On Wed, Oct 27, 2004 at 06:01:12PM -0500, Ray Bryant wrote:
> Christoph Lameter wrote:
> >On Tue, 26 Oct 2004, Robin Holt wrote:
> >
> >
> >>Sorry for being a stickler here, but the BTE is really part of the
> >>I/O Interface portion of the shub. That portion has a seperate clock
> >>frequency from the memory controller (unfortunately slower). The BTE
> >>can zero at a slightly slower speed than the processor. It does, as
> >>you pointed out, not trash the CPU cache.
> >>
> >>One other feature of the BTE is it can operate asynchronously from
> >>the cpu. This could be used to, during a clock interrupt, schedule
> >>additional huge page zero filling on multiple nodes at the same time.
> >>This could result in a huge speed boost on machines that have multiple
> >>memory only nodes. That has not been tested thoroughly.
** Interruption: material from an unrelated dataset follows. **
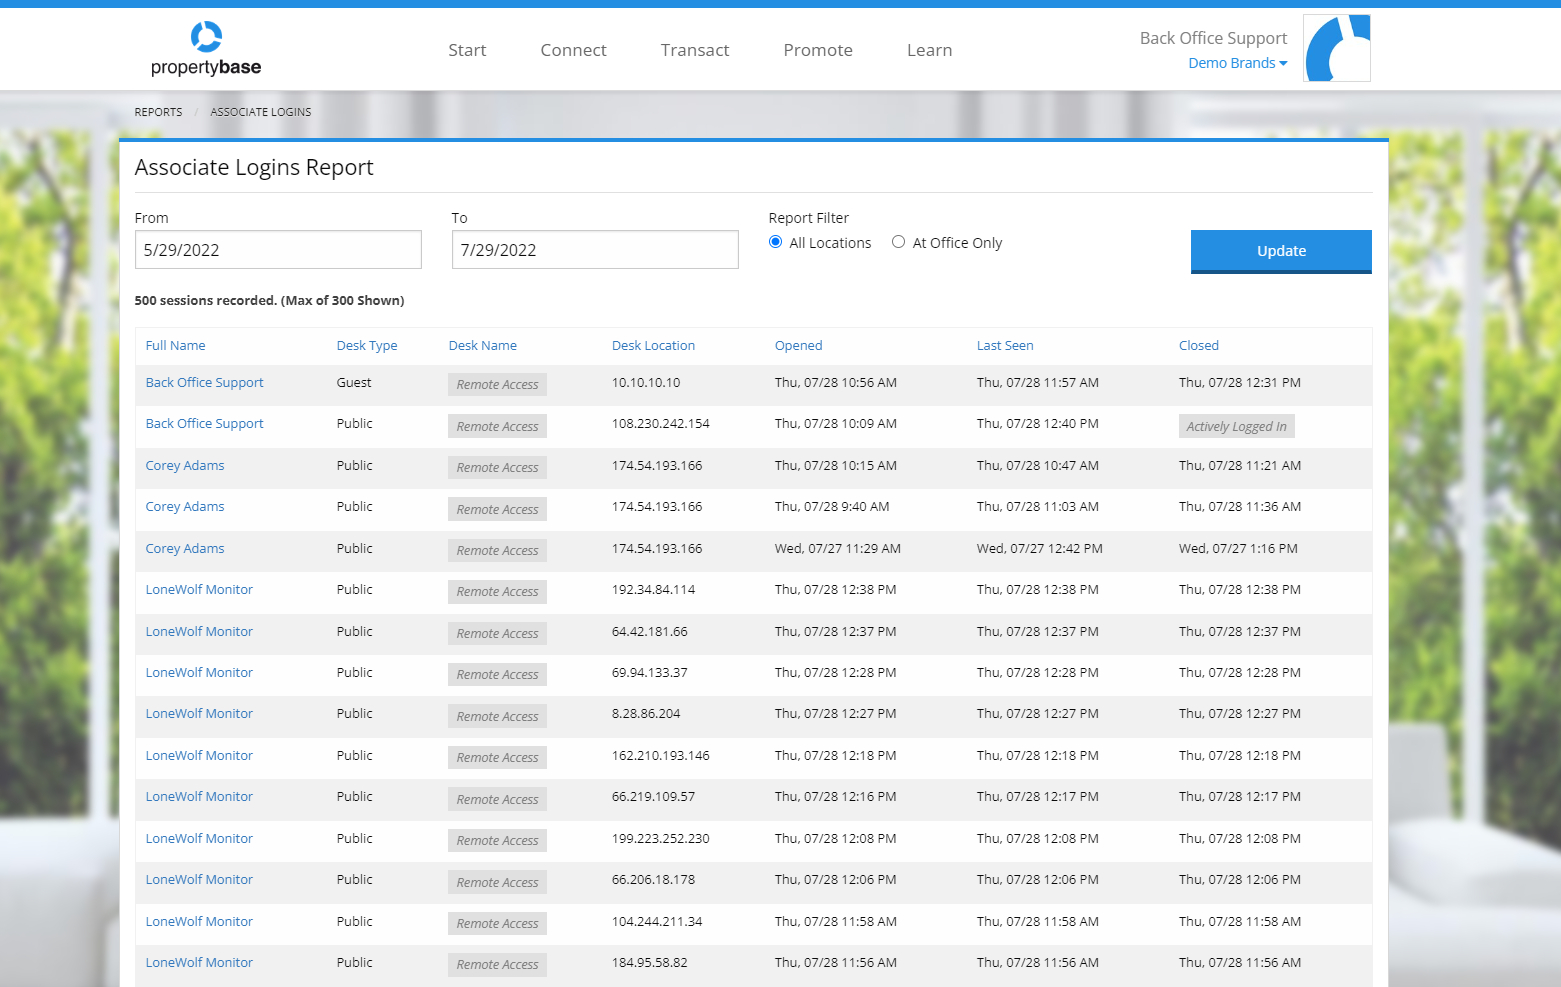Image resolution: width=1561 pixels, height=987 pixels.
Task: Sort the report by Opened column
Action: click(798, 345)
We have done
> >>considerable testing of the page zero functionality as well as the
> >>error handling.
> >
> >
> >If the huge patch would support some way of redirecting the clearing of a
> >huge page then we could:
> >
> >1. set the huge pte to not present so that we get a fault on access
> >2. run the bte clearer.
> >3. On receiving a huge fault we could check for the bte being finished.
> >
> >This would parallelize the clearing of huge pages. But is that really more
> >efficient? There may be complexity involved in allowing the clearing of
> >multiple pages and tracking of the clear in progress is additional
> >overhead.
> >
> >
> >-
> >To unsubscribe from this list: send the line "unsubscribe linux-kernel" in
> >the body of a message to [email protected]
> >More majordomo info at http://vger.kernel.org/majordomo-info.html
> >Please read the FAQ at http://www.tux.org/lkml/
> >
>
> I'm personally of the opinion that using the BTE to "speculatively" clear
> hugetlb pages in advance of when the hugetlb pages are requested is not a
> good
> thing [tm]. One never knows if those pages will ever be requested. And in
> the meantime, tasks that need the BTE will be delayed by speculative use.
> But that is a personal bias :-), with no data to back it up.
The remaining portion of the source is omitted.